◆ **SOURCE EXTRACT**:
Kelly Shkuratoff: Senior Manager, Salesforce
How does your job affect people’s lives?
I love going into work every day – we have so many customers that use our software to run their business and reach their customers, that I’m always sure I’m making an impact. We help people manage their health care data, run their customer service, or manage their sales pipeline. I’m also proud that we support many non-profits on our platform. My work affects those close to me and those far away. We connect my dad to product support for something he purchased, or help families around the world connect to social assistance programs. In addition to my technical work, I am also supported by the company to donate my time through volunteering. There are many ways to feel good about the work I do, and who it helps.
While many people use “the cloud”, it’s pretty amazing when you are the cloud, and are responsible for keeping everything running. Keeping the world connected.
What motivates you in your career?
Constantly learning something new is my favorite part of my job. Sometimes it’s a new technology, or a new way of doing things, or the chance to step into a new role. All these things help to keep things fresh. I love that I get complicated problems to solve. Sometimes it is with weeks of deep thought, and sometimes in an instant when the heat is on. I think I enjoy large companies because they tend to have large problems to solve. We might be solving things that have never been solved before. It’s humbling but exciting to realize you are running the largest X or Y, or you are able to give guidance to others on ways to accomplish something challenging.
Although I really love the technology – I probably love the people even more. My company feels like a family – we work hard but we play hard too. I have many close friends at my workplace, and we do many things outside of work, even go on vacation together. On the people front – I also love driving change at a large organization. Bringing a technical idea to life requires both the engineering work, and champions to make sure it reaches the finish line and gets adopted by others. On a given project I may work with five or more teams, ensuring everyone knows where we’re headed and we have what we need to be successful.

◆ **SUPPLIED INFORMATION**:
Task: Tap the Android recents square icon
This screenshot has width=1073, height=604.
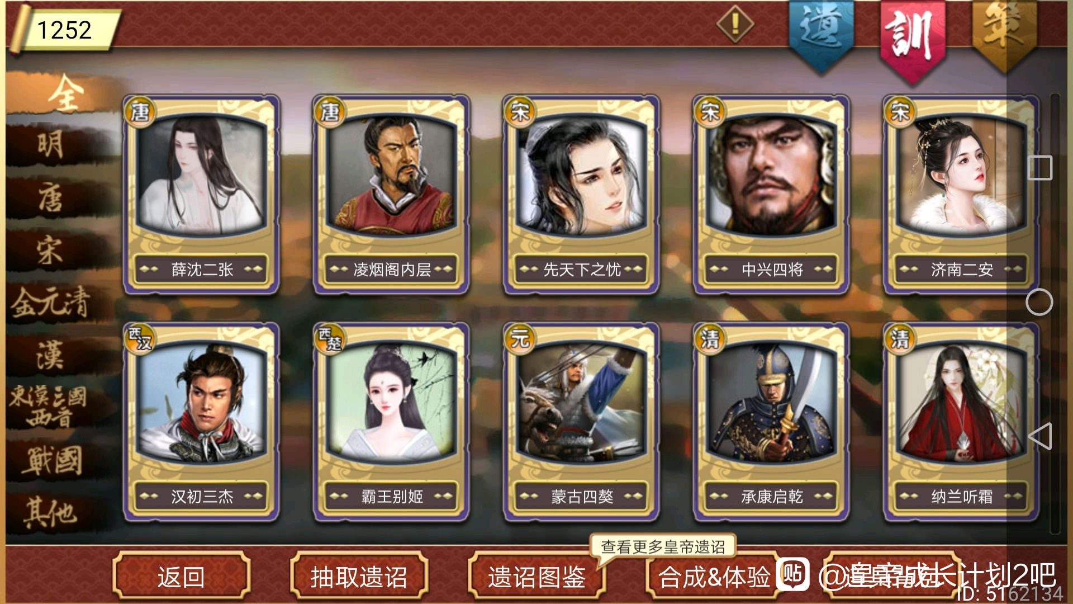Action: [1040, 168]
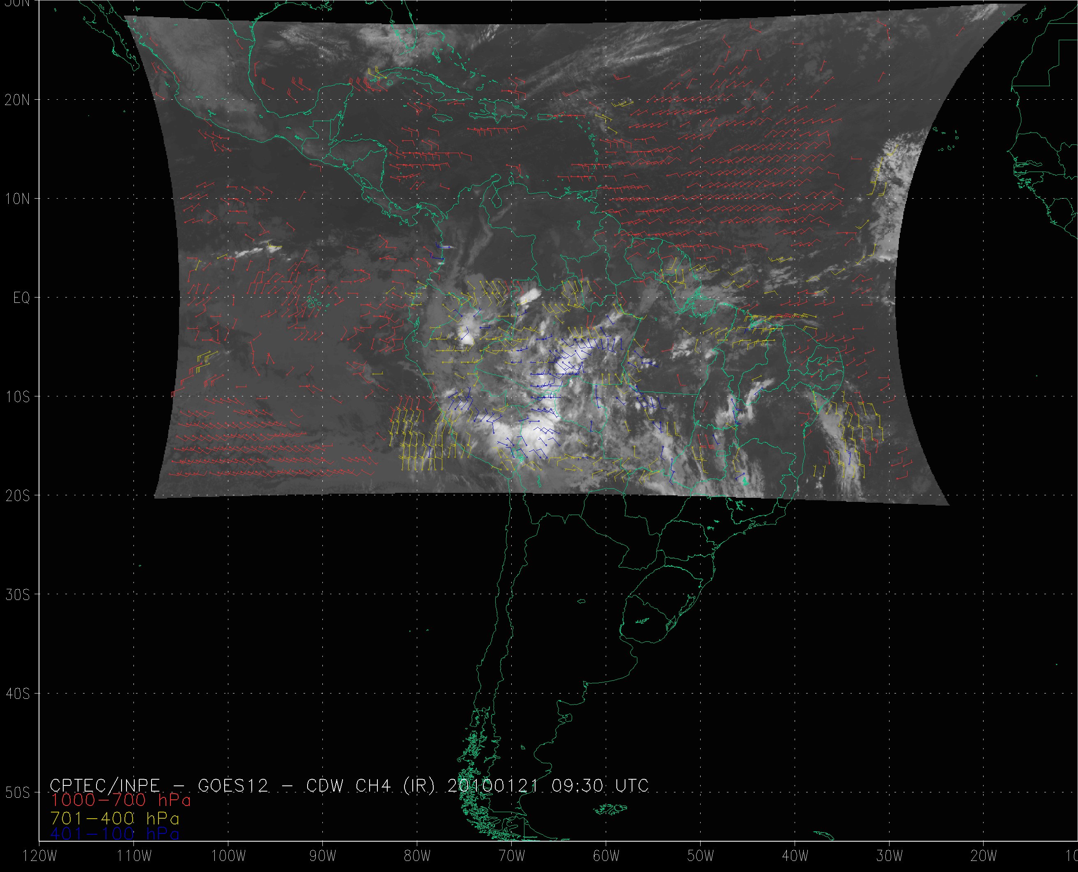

◆ **GIVEN PROBLEM 1**: In the interview with Kelly Shkuratoff, list the three ways customers use the software to run their business that are named in the sentence beginning "We help people."
◆ **GIVEN PROBLEM 2**: Carry the interview with Kelly Shkuratoff forward from its last sentence.
The data after the interview are separate material with no connection to it.

◆ **FINAL RESULT 1**:
- Managing their health care data
- Running their customer service
- Managing their sales pipeline

◆ **FINAL RESULT 2**:
Describe what you do at work.
My days vary – but it’s always a combination of technology and people. I have over 10 years experience, mainly as a developer. Most recently I’ve been working as a manager for a talented team of software engineers. Some of my time is spent in technical design meetings, working with other teams, or responding to on-call incidents that affect our customers. I also attend leadership team meetings, focus on talent and employee satisfaction, and help with change management. I use my background in hardware and software engineering to understand how large web infrastructure works, and work to scale it up to meet new and exciting demands.
My current team focuses on visibility – we run a software service that transfers information from thousands of servers in datacenters all over the world. Billions of events flow through our service. We can keep track of what’s going on from the comfort of our desks. We meet each morning to talk about what we’re working on. We also have group chats open to reach each other throughout the day. For several years of my career I also worked remotely for teams based in San Francisco, because they had projects I was interested in. I was able to do this because my managers and teammates were willing to make it work. Technology to stay connected has come a long way, making the workplace more flexible than ever. I appreciate that I can work from a cabin, or a beach, or from home for the day, and still do what I need to do.
Describe your career path to this career.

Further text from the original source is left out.